Le soixantième anniversaire de la déclaration de Nostra ætate a donné lieu à un rassemblement au Vatican. On s’est félicité, à cette occasion, de la volonté manifestée au concile Vatican II d’encourager la paix entre les différentes confessions qui se partagent le monde. N’était-ce pas un des principaux motifs de Nostra ætate ?

Problématiques hétérogènes

Mais ce dialogue n’avait rien d’évident, mettant en cause des problématiques différentes, si ce n’est hétérogènes. Les auteurs de la déclaration en étaient bien conscients, citant d’abord les religions les plus éloignées du christianisme, comme l’hindouisme et le bouddhisme, puis l’islam et enfin la religion juive. Dans un texte aussi succinct, il ne pouvait être question de développement substantiel, même si les travaux de certains théologiens, tel le Père de Lubac sur le bouddhisme, pouvaient permettre le discernement nécessaire. Sur ce qui concernait l’islam et le judaïsme, l’expression se montrait plus explicite sans résoudre pour autant toutes les difficultés.

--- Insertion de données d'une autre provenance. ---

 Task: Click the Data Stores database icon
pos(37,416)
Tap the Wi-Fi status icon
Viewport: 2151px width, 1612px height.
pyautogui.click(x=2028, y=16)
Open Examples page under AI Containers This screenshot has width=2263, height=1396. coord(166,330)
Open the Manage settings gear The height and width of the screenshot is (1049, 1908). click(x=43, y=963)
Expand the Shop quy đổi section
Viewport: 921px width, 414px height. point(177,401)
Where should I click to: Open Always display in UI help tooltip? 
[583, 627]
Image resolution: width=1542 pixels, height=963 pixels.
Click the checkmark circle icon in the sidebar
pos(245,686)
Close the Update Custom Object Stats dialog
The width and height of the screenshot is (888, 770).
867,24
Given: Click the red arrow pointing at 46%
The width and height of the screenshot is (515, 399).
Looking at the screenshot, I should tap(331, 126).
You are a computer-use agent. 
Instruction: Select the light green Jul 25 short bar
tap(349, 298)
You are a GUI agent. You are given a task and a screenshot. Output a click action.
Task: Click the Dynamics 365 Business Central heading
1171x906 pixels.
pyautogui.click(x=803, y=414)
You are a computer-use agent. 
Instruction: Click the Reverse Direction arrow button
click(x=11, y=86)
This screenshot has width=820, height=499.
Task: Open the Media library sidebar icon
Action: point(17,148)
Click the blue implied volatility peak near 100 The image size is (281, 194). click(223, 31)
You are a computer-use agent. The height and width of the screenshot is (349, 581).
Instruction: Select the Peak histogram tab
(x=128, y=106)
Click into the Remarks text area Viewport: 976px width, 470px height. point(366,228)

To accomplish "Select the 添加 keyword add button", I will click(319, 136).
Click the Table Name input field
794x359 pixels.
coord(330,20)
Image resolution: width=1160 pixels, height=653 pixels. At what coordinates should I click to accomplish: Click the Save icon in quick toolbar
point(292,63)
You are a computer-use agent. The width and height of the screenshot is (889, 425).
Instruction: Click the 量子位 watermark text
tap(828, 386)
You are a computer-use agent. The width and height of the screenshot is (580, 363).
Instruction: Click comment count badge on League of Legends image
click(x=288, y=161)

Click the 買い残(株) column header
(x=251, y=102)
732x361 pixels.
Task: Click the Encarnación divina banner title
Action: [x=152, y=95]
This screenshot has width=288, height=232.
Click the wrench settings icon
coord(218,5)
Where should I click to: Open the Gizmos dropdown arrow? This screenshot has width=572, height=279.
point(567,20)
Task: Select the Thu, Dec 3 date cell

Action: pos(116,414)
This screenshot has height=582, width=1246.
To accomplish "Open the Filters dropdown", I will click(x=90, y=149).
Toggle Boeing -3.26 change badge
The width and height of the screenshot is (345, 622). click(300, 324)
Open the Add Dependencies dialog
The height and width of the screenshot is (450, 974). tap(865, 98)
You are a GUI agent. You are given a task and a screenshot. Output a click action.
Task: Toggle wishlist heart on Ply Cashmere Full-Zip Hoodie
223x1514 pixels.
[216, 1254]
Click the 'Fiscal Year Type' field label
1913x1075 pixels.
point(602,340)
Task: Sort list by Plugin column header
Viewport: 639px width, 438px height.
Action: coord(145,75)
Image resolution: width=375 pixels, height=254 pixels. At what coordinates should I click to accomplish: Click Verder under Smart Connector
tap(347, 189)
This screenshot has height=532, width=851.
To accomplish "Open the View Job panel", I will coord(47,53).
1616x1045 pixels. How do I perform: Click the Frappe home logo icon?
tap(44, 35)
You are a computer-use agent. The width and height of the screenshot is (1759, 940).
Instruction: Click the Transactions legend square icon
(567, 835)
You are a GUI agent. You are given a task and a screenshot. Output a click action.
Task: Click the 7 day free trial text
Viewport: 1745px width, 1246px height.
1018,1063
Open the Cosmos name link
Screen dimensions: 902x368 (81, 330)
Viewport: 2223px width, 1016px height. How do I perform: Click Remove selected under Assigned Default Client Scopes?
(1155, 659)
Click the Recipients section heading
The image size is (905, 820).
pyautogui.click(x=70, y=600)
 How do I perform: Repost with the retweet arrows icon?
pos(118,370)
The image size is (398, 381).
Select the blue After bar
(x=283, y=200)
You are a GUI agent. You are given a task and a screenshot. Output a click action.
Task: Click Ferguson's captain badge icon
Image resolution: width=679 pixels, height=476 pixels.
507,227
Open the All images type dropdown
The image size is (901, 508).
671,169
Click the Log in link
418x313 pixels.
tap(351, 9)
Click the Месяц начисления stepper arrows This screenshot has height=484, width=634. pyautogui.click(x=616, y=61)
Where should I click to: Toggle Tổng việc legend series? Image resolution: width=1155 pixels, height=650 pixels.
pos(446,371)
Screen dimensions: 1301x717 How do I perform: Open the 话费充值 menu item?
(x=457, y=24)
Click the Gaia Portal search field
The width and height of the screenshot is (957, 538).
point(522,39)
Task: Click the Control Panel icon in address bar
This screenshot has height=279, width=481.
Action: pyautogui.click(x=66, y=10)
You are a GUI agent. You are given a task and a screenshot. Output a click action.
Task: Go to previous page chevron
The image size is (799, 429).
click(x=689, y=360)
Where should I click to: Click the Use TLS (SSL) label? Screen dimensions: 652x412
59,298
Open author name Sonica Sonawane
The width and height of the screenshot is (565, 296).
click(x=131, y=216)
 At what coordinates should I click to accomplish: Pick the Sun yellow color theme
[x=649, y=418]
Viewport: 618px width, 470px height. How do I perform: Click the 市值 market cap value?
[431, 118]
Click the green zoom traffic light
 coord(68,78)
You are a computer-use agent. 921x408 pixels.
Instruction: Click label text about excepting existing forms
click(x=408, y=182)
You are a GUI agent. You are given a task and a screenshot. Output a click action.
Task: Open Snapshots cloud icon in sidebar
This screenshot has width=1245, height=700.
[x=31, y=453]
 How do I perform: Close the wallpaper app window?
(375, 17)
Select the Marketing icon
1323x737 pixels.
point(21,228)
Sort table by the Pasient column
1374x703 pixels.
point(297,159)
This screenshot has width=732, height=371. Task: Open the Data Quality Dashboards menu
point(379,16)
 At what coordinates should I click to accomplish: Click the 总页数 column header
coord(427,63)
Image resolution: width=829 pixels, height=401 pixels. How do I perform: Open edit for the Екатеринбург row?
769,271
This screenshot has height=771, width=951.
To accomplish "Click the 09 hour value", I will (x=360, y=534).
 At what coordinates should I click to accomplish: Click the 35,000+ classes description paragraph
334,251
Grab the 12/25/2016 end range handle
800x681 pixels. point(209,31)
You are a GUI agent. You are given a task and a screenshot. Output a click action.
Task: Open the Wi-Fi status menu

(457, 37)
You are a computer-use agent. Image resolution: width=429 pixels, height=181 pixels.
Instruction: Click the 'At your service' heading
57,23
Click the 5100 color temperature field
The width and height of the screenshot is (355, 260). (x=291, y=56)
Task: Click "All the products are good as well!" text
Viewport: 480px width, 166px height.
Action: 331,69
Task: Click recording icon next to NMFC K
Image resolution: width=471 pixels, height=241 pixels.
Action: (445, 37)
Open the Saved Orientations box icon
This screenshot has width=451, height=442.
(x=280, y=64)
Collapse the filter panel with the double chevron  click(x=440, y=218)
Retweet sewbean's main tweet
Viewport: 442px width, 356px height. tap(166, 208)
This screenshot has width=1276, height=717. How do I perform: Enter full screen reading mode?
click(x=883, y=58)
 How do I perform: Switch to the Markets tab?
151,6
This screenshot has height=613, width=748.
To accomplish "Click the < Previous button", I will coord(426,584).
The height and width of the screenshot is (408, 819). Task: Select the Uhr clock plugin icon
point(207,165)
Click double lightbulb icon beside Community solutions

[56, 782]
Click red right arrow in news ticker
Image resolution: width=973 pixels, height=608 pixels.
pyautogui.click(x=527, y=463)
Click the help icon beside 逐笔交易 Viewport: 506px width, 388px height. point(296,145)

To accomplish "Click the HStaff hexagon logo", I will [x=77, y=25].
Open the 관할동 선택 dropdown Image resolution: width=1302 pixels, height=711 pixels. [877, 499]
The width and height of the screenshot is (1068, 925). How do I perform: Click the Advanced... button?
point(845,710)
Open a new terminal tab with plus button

Il faut se rappeler que, dans le climat de l’époque, aborder les relations du christianisme et du judaïsme n’avait rien d’évident. Le conflit israélo-palestinien pesait sur le concile, avec les réactions très négatives des évêques du Proche-Orient, inquiets des résonances politiques que trop de bienveillance à l’égard du judaïsme pouvait provoquer. Il convenait donc de parler aussi de l’islam pour faire contrepoids, avec le risque d’une trop grande rapidité, éludant les difficultés posées par une religion qui réclamait un examen approfondi. Sur ce point, on doit retenir les remarques d’Alain Besançon : « On peut dire que la question musulmane a été un effet latéral, ou si l’on veut un choc en retour, un simple écho en retour, un simple écho de la discussion brûlante autour du peuple d’Israël considéré dans son passé, dans son présent, par rapport avec la religion chrétienne. »

Source de confusions

De fait, c’est le judaïsme qui dispose dans Nostra ætate de la formulation la plus précise, la tâche ayant été grandement facilitée par le rappel des termes employés par saint Paul dans son épître aux Romains. Entre juifs et chrétiens, le dialogue était possible sur le terrain théologique, ne serait-ce que par la référence incontournable à l’Ancien Testament et à la notion d’Alliance. Il en allait tout autrement avec les musulmans. C’est d’ailleurs la raison pour laquelle, par la suite, Benoît XVI avait décidé de substituer au débat théologique un débat d’ordre plutôt anthropologique. Mais il faut bien constater que le texte conciliaire n’était pas fait pour élucider la difficulté. La sévérité d’Alain Besançon à son égard se justifie d’autant plus qu’il est à la source de confusions qui n’ont pas cessé d’obscurcir les choses.

La bienveillance que l’on croit manifester à l’égard des musulmans ne permet pas de percevoir tous les enjeux théologiques, historiques, politiques qu’impose l’islam depuis ses origines. Il faut d’ailleurs dire qu’à l’intérieur de l’Église les avis sont largement partagés et ne recoupent pas nécessairement les positions des organismes habilités au dialogue interreligieux. Je puis dire qu’à l’occasion d’un entretien privé, le cardinal Lustiger m’avait exprimé toute sa défiance à cet égard.